Michael Raynor, director for Deloitte Research, author and professor at the Richard Ivey School of Business at the University of Western Ontario, told attendees at the NACUSO annual conference here that on the day of his battle with Goliath, the Israelites dressed David in armor and gave him a sword-which was a mistake.

Heavy Armor

"The armor was so heavy, David could hardly move," he said. "So David, who was a shepherd, took it off and armed himself with the sling he used to protect his flock. The important thing to remember is, David did not try to beat Goliath at his own game-he beat him with a sling, not a sword."

There are many examples of underdog companies triumphing over established entities in the business world, Raynor continued. He said Toyota did not attempt to be "better" than Ford or General Motors when it first started operations in the 1950s, but it did what it could. Today, Toyota is bigger than Ford and is expected to soon surpass GM.

"Credit unions, if they act together, can be seen as hundreds of Davids, but they need to understand the fundamentals that allow a small company to defeat an industry giant," he said. "Look at the performance most mainstream bank customers will pay for."

Many large, successful companies have been "disrupted" by smaller competitors with business models that appeared to be inferior-with smaller markets or margins, for example. It took decades, Raynor pointed out, but Wal-Mart surpassed Sears by going after the small markets Sears disdained. The key, he said, is to find a foothold at the low end of the market, and then perform an "upward march" while not abandoning the market the business started with. "The most successful companies eventually overshoot the established companies."

Four Elements of Disruption

According to Raynor, there are four elements of disruption: identifying an "identity overshoot," or those who would accept less of something in return for a lower cost; finding a foothold in these underserved (or sometimes overserved) customers; improving what matters to these customers-and only what matters; and march "upmarket" by exploiting tradeoffs and redefining competition.

"Credit unions have innovation choices," he noted. "The challenge is to find ways to serve existing members better. Major banks are Goliath. Credit unions can pick off the customers the banks don't want. They can exploit their cost advantage or they can create a strategic advantage. Find a foothold and find ways to improve until the credit union is so good it takes away bank customers."

» **Material provided**:
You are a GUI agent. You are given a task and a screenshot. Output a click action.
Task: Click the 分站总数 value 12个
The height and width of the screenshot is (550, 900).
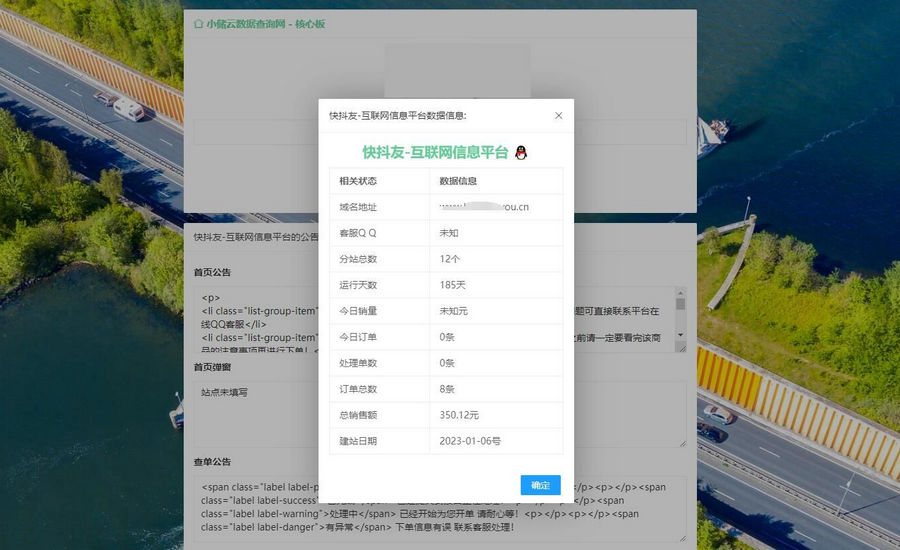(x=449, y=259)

» **Problems to work on**:
1. Repeat the Raynor article from "Heavy Armor" to "soon surpass GM.".
2. Answer these questions from the Raynor article.
(a) What did David arm himself with after removing the armor?
(b) In what decade did Toyota first start operations?
(c) Which company did Wal-Mart surpass by going after small markets?

» **Outputs**:
1.
Heavy Armor

"The armor was so heavy, David could hardly move," he said. "So David, who was a shepherd, took it off and armed himself with the sling he used to protect his flock. The important thing to remember is, David did not try to beat Goliath at his own game-he beat him with a sling, not a sword."

There are many examples of underdog companies triumphing over established entities in the business world, Raynor continued. He said Toyota did not attempt to be "better" than Ford or General Motors when it first started operations in the 1950s, but it did what it could. Today, Toyota is bigger than Ford and is expected to soon surpass GM.

2.
(a) The sling he used to protect his flock.
(b) The 1950s.
(c) Sears.